Apparently, it’s Stress Awareness Month – which seems to last twelve. It’s an opportunity for people to pontificate about how wonderful they are at understanding stress when, in reality, they couldn’t give a hoot about that message in marketing and on social media posts when it isn’t that Month. And I have my own take on stress, born of my reading of some excellent works, and it is this.
Stress is self-inflicted.
Okay, that’s a blanket statement and there are a few qualifiers, but in this Twitter-led world of black-and-white, no-one’s interested in those qualifiers.
Stress is a mental and physical response to stimuli, and we have the ability to choose our response because we are intellectual beings with the ability to think about what we think about, so we can decide to think “Wow that bus nearly hit me!
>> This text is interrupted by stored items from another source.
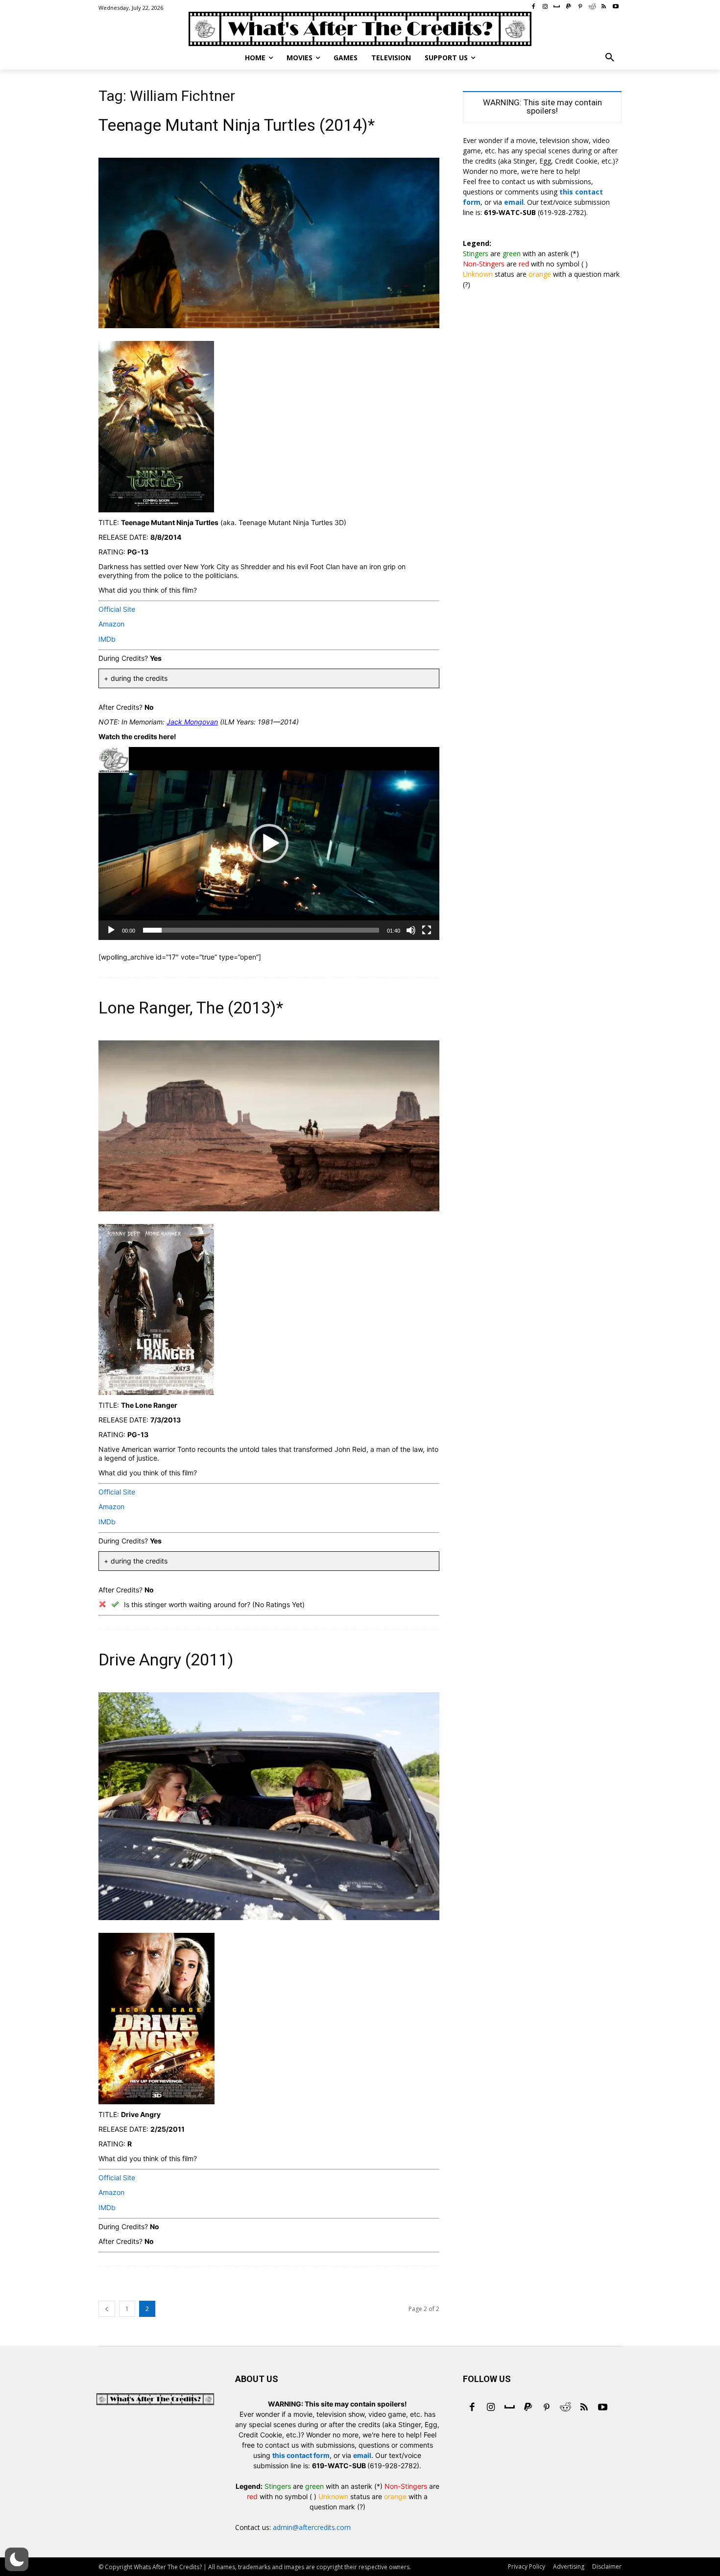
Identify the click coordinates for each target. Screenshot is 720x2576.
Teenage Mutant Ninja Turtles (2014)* (236, 125)
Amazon (111, 624)
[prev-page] (106, 2309)
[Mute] (411, 930)
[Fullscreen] (427, 930)
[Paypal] (528, 2408)
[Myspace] (509, 2408)
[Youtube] (602, 2408)
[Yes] (115, 1604)
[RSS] (584, 2408)
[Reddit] (565, 2408)
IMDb (107, 639)
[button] (610, 58)
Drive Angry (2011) (166, 1659)
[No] (102, 1604)
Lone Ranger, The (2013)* (190, 1007)
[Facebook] (472, 2408)
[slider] (261, 930)
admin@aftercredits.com (312, 2527)
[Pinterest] (546, 2408)
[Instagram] (490, 2408)
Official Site (116, 609)
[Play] (111, 930)
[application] (268, 843)
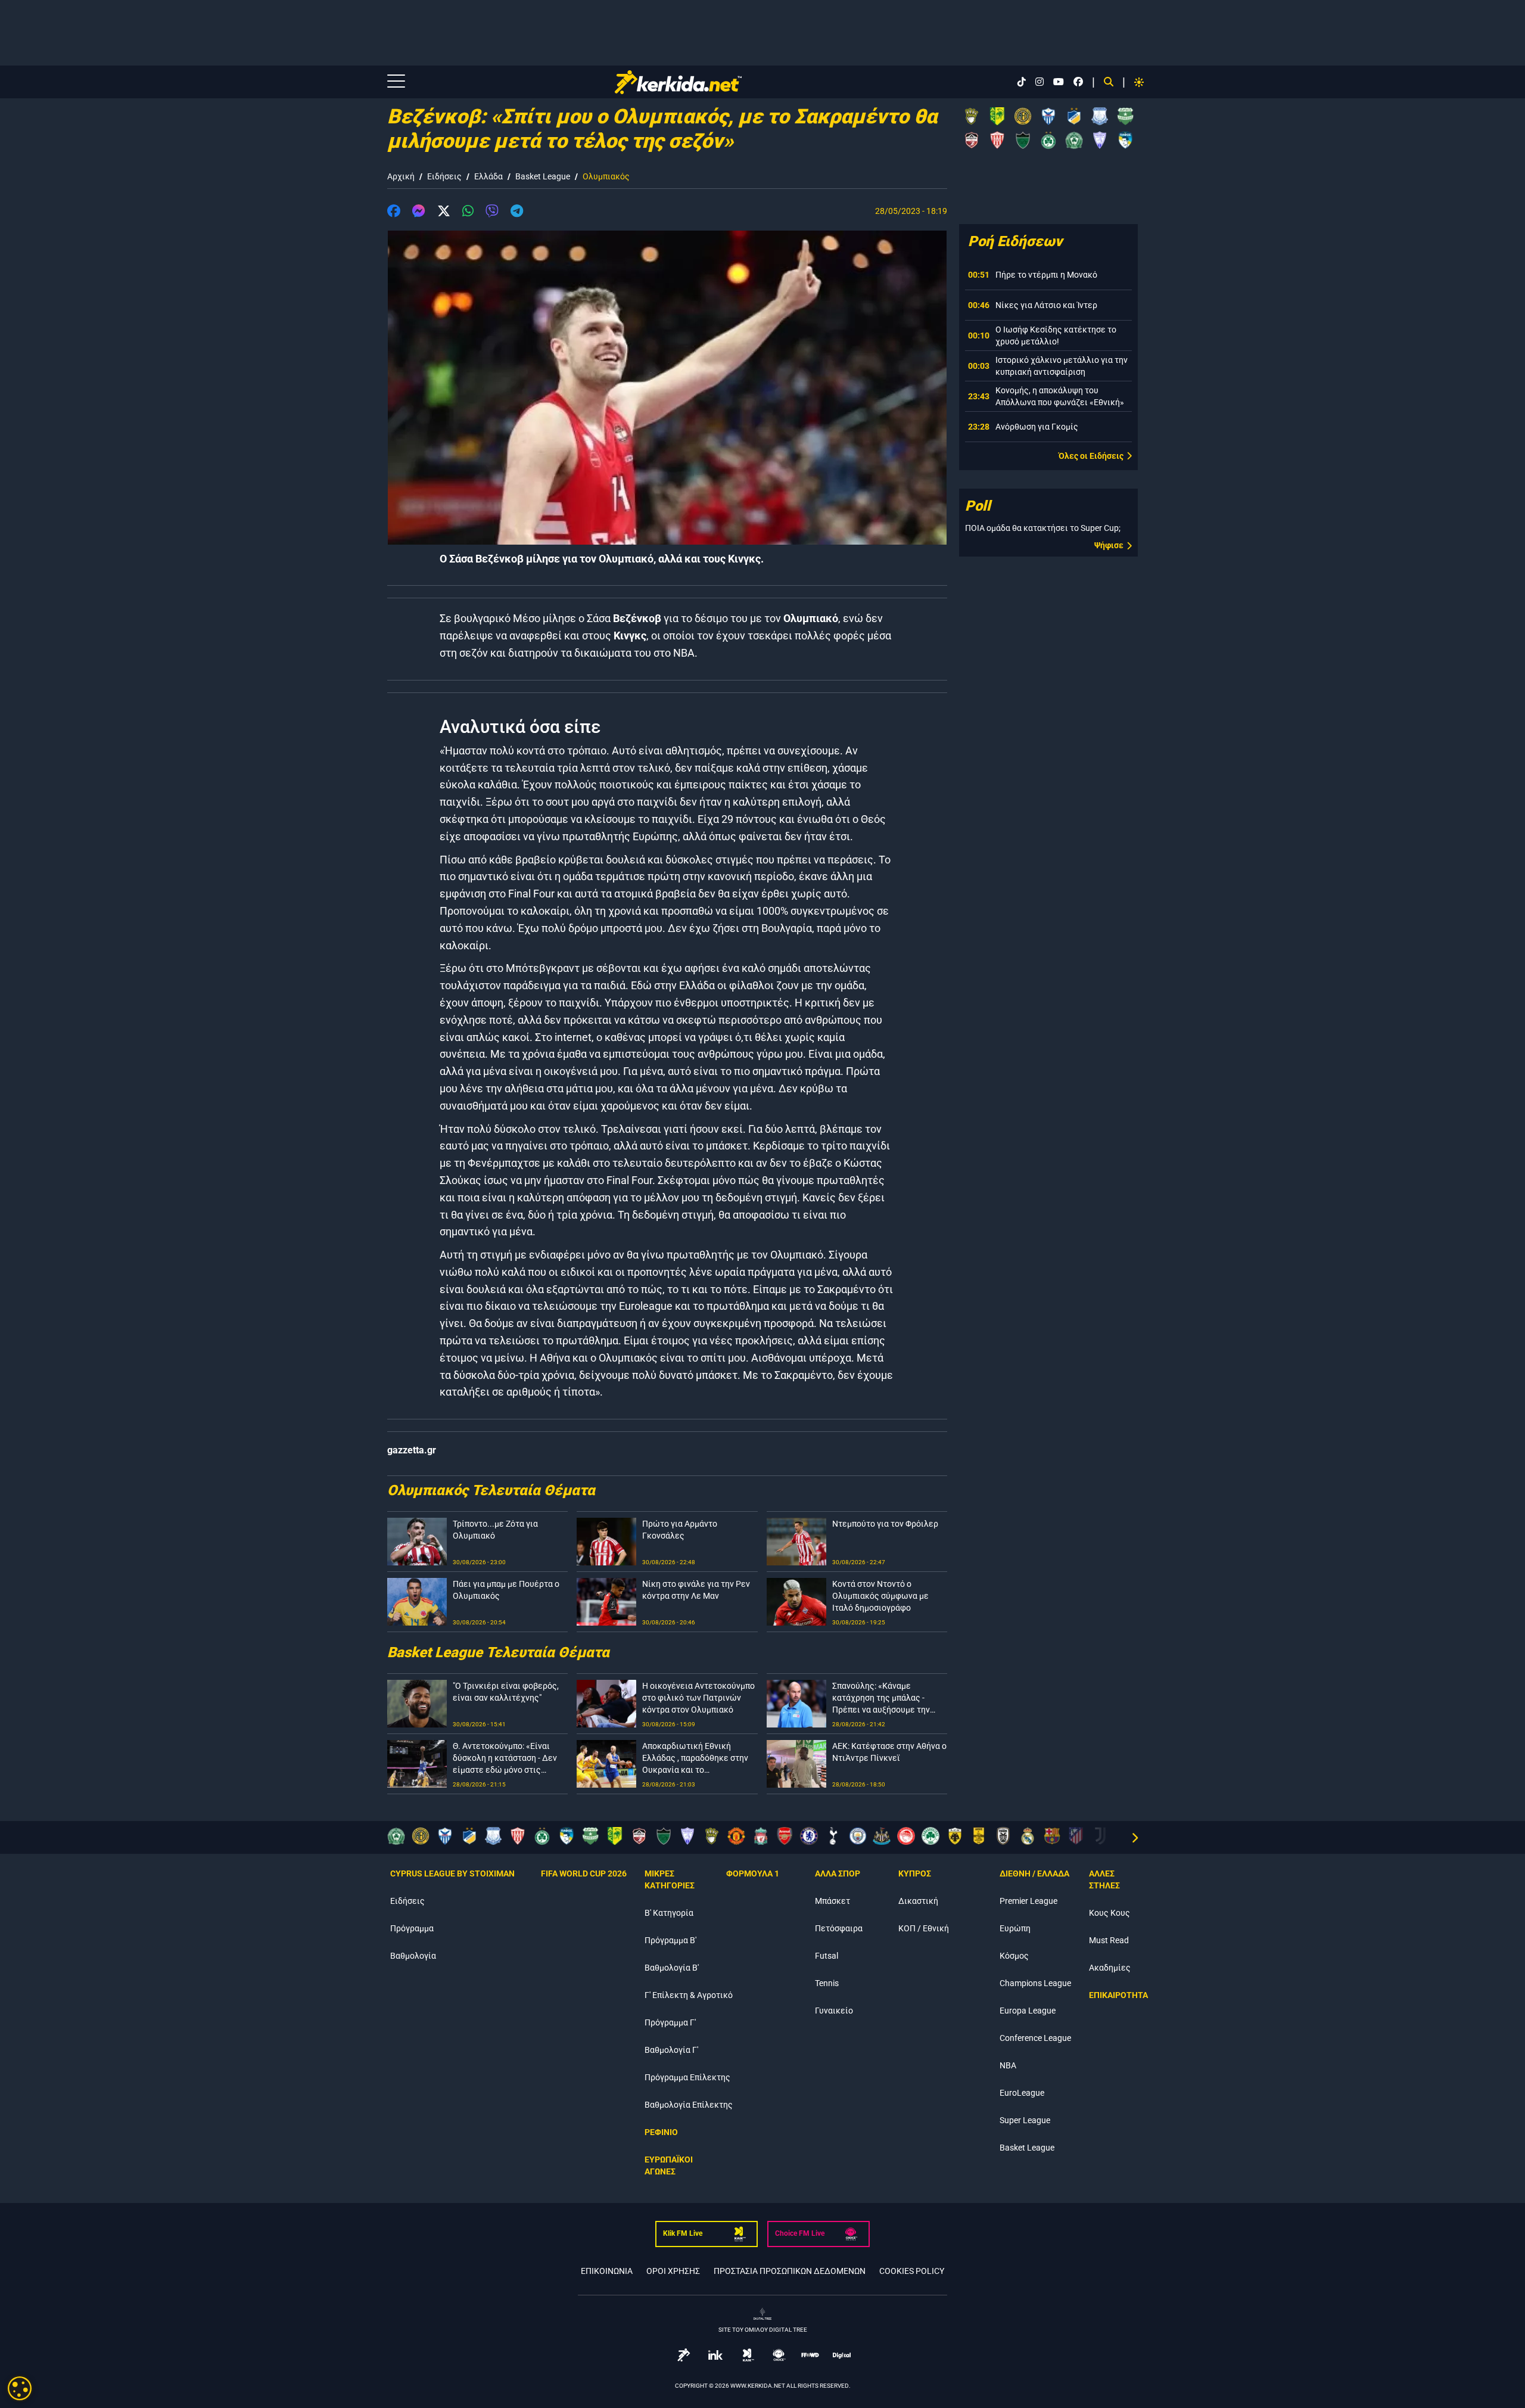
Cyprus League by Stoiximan (452, 1873)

I could be DEAD!” or “Wow, that bus missed me! How lucky am I?” Most otherwise healthy people opt for the first response and start a downward spiral that would stop – if they just chose to take control.
Which is the primary benefit of the art that is called Time Management. Yes, managing the way you utilise your time has a great productivity benefit, but there is huge scientific opinion that being in control is the greatest vaccination against stress there could be. Of course, you can’t prevent nasty things happening, and no-one is pretending that making a positive choice is easy – but if you are clever enough to read, you’re clever enough to pause, consider, mull, and then decide that what happened or is happening will not control you – YOU will control your response to the event.
How do I know this is true? I know because not every war veteran gets PTSD, not every depressive commits suicide, some people thrive on being busy, and people can forgive some serious wrongs committed against them. The difference is not the event, it is the ability of the individual to deal, and they deal by taking charge. Some people’s ability to deal may well be compromised by any one of a number of good reasons, and they deserve sympathy, help, treatment where appropriate.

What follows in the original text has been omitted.